Or on a completely different take.. what about Terry Pratchett, his discworld books are fantastic.  I'm about to start reading 'Nation' which is not a discworld but looks interesting.


----------



## *Scooby* (Sep 16, 2006)

Just an idea but would it be easier to have smaller groups   It would seem that we aren't all into the same thing 

Just an idea  

xx


----------



## Stalyvegas (Oct 14, 2007)

Yup, cos it seems like we are getting nowhere with a consensus on a genre, let alone a title....
R
x


----------



## mimi41 (Feb 28, 2008)

But i thought that was what a book club was for.  We are not always going to agree what book but just have to read it as it is the chosen one.  Sorry but i am confused now lol


----------



## *Scooby* (Sep 16, 2006)

michelle40 said:


> But i thought that was what a book club was for. We are not always going to agree what book but just have to read it as it is the chosen one. Sorry but i am confused now lol


Your right but I am getting the impression that some don't want to read particular genre


----------



## mimi41 (Feb 28, 2008)

I'm willing to read whatever, so what is chosen is good for me.  We just need a title now


----------



## crusoe (Jun 3, 2005)

Hi ladies
can I join you on this thread?
I can and do read anything and it would be lovely to share some adult books with other readers.
I am a childrens librarian and have a 2 year old so all I ever seem to read is kids books (which are fab) but I want to read more for me too!
Love crusoe


----------



## Stalyvegas (Oct 14, 2007)

michelle40 said:


> But i thought that was what a book club was for. We are not always going to agree what book but just have to read it as it is the chosen one. Sorry but i am confused now lol


Sorry, but I just cant read some types of books, anything horror/thriller/crime etc.. I wouldnt be keen on. They really unverve me so maybe im just not open minded enough for a book club, maybe that why last time we tried a book club it didnt get off the ground either


----------



## mimi41 (Feb 28, 2008)

Lol looks like this one won't either


----------



## Damelottie (Jul 26, 2005)

I'm sure there would be nothing wrong with missing one if we didn't like it. Just dipping in and out if there's a particular book that takes our fancy?

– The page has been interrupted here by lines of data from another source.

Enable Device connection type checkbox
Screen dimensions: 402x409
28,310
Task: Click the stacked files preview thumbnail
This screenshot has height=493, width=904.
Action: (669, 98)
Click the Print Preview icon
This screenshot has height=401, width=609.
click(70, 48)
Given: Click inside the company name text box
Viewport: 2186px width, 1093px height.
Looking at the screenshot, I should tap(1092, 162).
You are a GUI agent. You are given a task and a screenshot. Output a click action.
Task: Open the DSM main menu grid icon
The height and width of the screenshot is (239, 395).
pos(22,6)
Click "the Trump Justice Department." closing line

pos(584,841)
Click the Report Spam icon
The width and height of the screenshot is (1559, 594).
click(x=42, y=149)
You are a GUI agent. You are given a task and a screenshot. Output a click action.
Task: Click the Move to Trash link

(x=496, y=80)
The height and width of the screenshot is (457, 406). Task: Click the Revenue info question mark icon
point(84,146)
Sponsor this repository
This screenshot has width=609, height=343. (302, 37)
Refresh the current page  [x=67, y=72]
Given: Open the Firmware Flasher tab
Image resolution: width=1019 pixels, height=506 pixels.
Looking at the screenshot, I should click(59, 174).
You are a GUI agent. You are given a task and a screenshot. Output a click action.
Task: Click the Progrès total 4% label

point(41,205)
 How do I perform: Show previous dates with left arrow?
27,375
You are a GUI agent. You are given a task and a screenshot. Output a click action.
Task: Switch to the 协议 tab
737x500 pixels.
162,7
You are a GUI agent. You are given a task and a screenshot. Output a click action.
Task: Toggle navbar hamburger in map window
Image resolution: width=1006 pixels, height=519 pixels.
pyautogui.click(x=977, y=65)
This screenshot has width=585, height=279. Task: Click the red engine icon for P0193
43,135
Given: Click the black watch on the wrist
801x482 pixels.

I for one can't stand the chick lit stuff so would probably miss out that.


----------



## mimi41 (Feb 28, 2008)

Lady lottie i agree i don't like horror and would not read them, so maybe we can agree if its a book we don't like we don't read it.  I just want a title so i can get started


----------



## Guest (Jan 6, 2010)

first book - 

The lovely bones - Alice Sebold

Is a month long enough for those interested? 

Xxx


----------



## TwiceBlessed (Nov 8, 2006)

will try and get a copy sorted.  Willing to give it a go...dont know anything about it.


----------



## Guest (Jan 6, 2010)

Half price in WH Smiths x


----------



## TwiceBlessed (Nov 8, 2006)

ok if I ever get out of this house...may have to amazon it at this rate!


----------



## TwiceBlessed (Nov 8, 2006)

amazon 3.86 wont arrive until 14th though!  May need another week depending how long it is!


----------



## Damelottie (Jul 26, 2005)

Oooh Oooh - where did the choice come from?


----------



## Rusty06 (Oct 25, 2007)

Hi All

I would like to join too but unfortunately have read Lovely Bones loved it will join in for the next read though.

Thanks 

Rusty


----------



## mimi41 (Feb 28, 2008)

Book ordered and really looking forward to reading it


----------



## ♡ C ♡ (Dec 7, 2005)

Going to see if I can get a copy from the libary and I cheap skate lol


----------



## mimi41 (Feb 28, 2008)

Not a cheap skate practical lol.  I'm to lazy to go to library


----------



## Shabba (Nov 18, 2006)

I would like to join you all too if thats ok  

I am in the middle of reading a book at the mo so will join in with the next one if thats ok.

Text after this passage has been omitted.